INFORMATION START
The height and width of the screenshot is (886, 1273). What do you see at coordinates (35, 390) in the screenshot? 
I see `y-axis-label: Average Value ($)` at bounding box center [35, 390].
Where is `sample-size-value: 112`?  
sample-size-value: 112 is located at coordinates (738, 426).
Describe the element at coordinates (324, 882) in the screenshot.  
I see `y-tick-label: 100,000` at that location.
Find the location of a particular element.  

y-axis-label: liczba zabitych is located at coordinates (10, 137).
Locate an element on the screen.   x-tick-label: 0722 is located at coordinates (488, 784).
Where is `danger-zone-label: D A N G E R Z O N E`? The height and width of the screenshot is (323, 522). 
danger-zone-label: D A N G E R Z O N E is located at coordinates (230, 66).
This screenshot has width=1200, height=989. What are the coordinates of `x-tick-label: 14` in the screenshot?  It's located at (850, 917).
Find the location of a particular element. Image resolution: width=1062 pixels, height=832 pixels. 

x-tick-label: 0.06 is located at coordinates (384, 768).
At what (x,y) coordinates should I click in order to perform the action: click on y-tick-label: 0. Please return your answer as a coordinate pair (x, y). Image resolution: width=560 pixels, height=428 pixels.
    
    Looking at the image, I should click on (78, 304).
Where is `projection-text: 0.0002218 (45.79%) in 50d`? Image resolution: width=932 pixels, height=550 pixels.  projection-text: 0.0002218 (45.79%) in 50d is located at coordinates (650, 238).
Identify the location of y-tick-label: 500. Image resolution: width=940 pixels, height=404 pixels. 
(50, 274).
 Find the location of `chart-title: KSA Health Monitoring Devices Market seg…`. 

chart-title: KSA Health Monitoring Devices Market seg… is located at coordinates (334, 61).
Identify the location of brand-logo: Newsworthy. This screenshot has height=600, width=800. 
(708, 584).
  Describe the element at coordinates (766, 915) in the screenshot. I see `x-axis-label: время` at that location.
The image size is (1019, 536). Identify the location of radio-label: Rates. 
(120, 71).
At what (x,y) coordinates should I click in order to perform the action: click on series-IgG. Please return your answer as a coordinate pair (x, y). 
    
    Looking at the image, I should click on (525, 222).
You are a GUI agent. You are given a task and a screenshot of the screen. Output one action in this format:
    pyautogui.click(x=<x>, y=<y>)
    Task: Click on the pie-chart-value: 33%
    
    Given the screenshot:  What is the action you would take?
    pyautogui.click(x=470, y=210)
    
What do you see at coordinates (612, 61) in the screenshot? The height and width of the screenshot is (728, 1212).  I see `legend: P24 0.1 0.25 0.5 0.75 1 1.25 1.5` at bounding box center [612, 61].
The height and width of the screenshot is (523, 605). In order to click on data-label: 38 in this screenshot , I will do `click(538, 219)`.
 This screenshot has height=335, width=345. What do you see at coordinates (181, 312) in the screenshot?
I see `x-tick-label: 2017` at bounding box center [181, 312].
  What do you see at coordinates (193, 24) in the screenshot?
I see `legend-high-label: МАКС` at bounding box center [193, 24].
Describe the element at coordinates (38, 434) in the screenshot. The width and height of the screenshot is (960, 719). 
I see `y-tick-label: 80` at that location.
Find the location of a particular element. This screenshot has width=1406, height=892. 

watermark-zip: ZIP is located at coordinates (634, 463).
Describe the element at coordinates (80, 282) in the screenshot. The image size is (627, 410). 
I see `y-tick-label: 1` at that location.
INFORMATION END
* _WHAT THE EXERCISE ASKS_: Gather every line in the records above that contains the word "Devices" and write each one out in full.

* _OUTPUT FOR THIS EXERCISE_:
 Find the location of `chart-title: KSA Health Monitoring Devices Market seg…`. 
chart-title: KSA Health Monitoring Devices Market seg… is located at coordinates (334, 61).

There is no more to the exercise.